OpinieMark Elchardus
Het fundamentele probleem van deze samenleving is haar groeiende angst voor vrijheid
Mark Elchardus is emeritus professor sociologie (VUB) en columnist bij De Morgen.
Terwijl het vonnis in de Hoeyberghs-zaak ruim werd bekritiseerd, volharden rechters in de boosheid. Gisteren vernam ik dat Redouane Ahrouch, oprichter van de partij Islam, in beroep werd veroordeeld op basis van de seksismewet. Volgens het verslag in De Standaard (zelf keek ik het vonnis nog niet in) werd Ahrouch veroordeeld omdat hij weigerde een vrouw aan te kijken en daarbij ook spottend glimlachte. Dat volstaat blijkbaar voor een celstraf van vier maanden.
Ik zat ooit in De afspraak met onder meer Ahrouch en Zuhal Demir (N-VA). In mijn boek Reset (Ertsberg, 2021) schrijf ik daarover: “(Ahrouch) werd veroordeeld voor discriminatie (zes maanden voorwaardelijke gevangenisstraf) omdat hij tijdens een televisie-uitzending weigerde in debat te gaan met een vrouw (Emmanuelle Praet). Nu vind ik dat uitermate schokkend. In de uitzending waar ik met hem zat, weigerde hij staatssecretaris Zuhal Demir aan te kijken, vermeed hij rechtstreeks debat met haar en zei stuitende dingen, onder meer dat vrouwen zoals zij hun slaapkamer verwarren met de Kamer van Volksvertegenwoordigers. Toch ben ik van oordeel dat het geven van gevangenisstraffen omdat iemand weigert met iemand in debat te gaan ter wille van particuliere eigenschappen van die persoon, hoe afkeurenswaardig ook, geen gevangenisstraf verantwoordt.” (p. 598)

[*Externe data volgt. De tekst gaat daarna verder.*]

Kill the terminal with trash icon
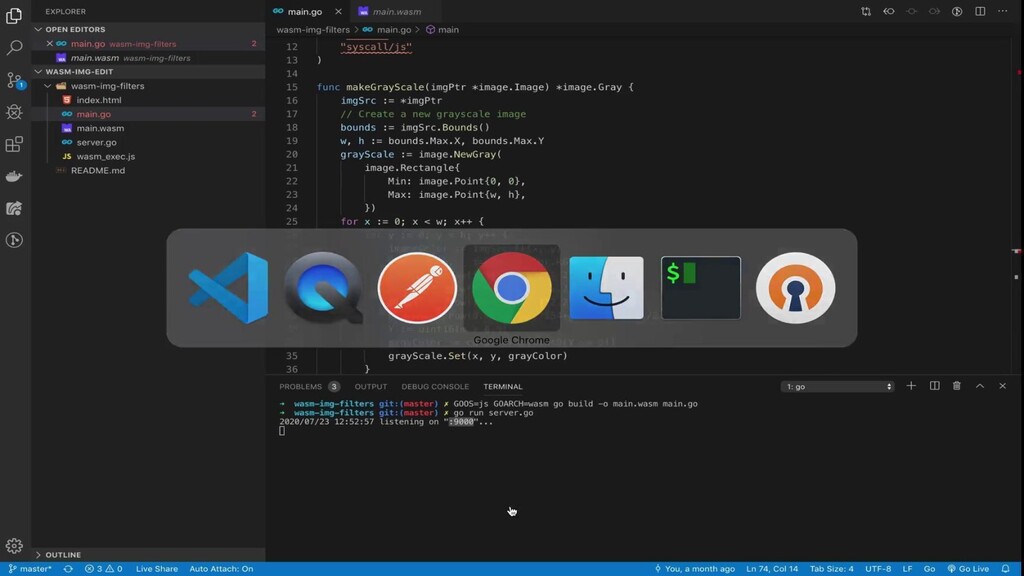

In het boek komt Ahrouch ter sprake omdat ik kritiek heb op de stemmen die in 2019 opgingen om zijn partij Islam te verbieden. Daarover schrijf ik: “Het is duidelijk dat een dergelijke partij ons samenlevingsmodel in zijn fundamenten uitdaagt.” Ik verdedig dan de stelling dat ook als we van oordeel zijn dat we ons tegen de voorstellen van zulke partijen met hand en tand dienen te verzetten, het in een democratie mogelijk moet zijn dergelijke voorstellen in alle vrijheid te formuleren en daarover te debatteren (pp. 396-397).
Het siert Zuhal Demir dat ze geen klacht indiende, maar Ahrouch kordaat en ook wel met ‘spottende glimlach’ van antwoord diende. Het getuigt van haar gehechtheid aan democratie. Emmanuelle Praet procedeerde wel, met de hulp van het Instituut voor de gelijkheid van vrouwen en mannen (IGVM). Dat instituut liet weten dat deze veroordeling in beroep, “deze toepassing van de seksismewet diegenen zal tevredenstellen die een maand geleden de wet nog bekritiseerden, omdat ze hier tussenkomt in een zaak die een islamist met radicale ideeën betreft”.
Niet dus. Dit vonnis en meer nog dat commentaar van het IGVM sterken me in de overtuiging dat we zo snel mogelijk af moeten van dat instituut. Het is een repressieve, maatschappijverdelende instelling. Er wordt her en der ook voorgesteld de seksismewet bij het huisvuil te zetten. Ook dat zou een vooruitgang zijn, maar een slechte wet dient niet per se extra slecht toegepast door rechters. Het fundamentele probleem van deze samenleving is haar groeiende angst voor vrijheid, haar blijkbaar moeilijk te stuiten drang om mensen met ‘storende meningen’ de mond te snoeren, haar verslaafdheid aan rechters die elke gelegenheid aangrijpen om de vrijheid en de waardigheid van de burgers van dit land te ondergraven.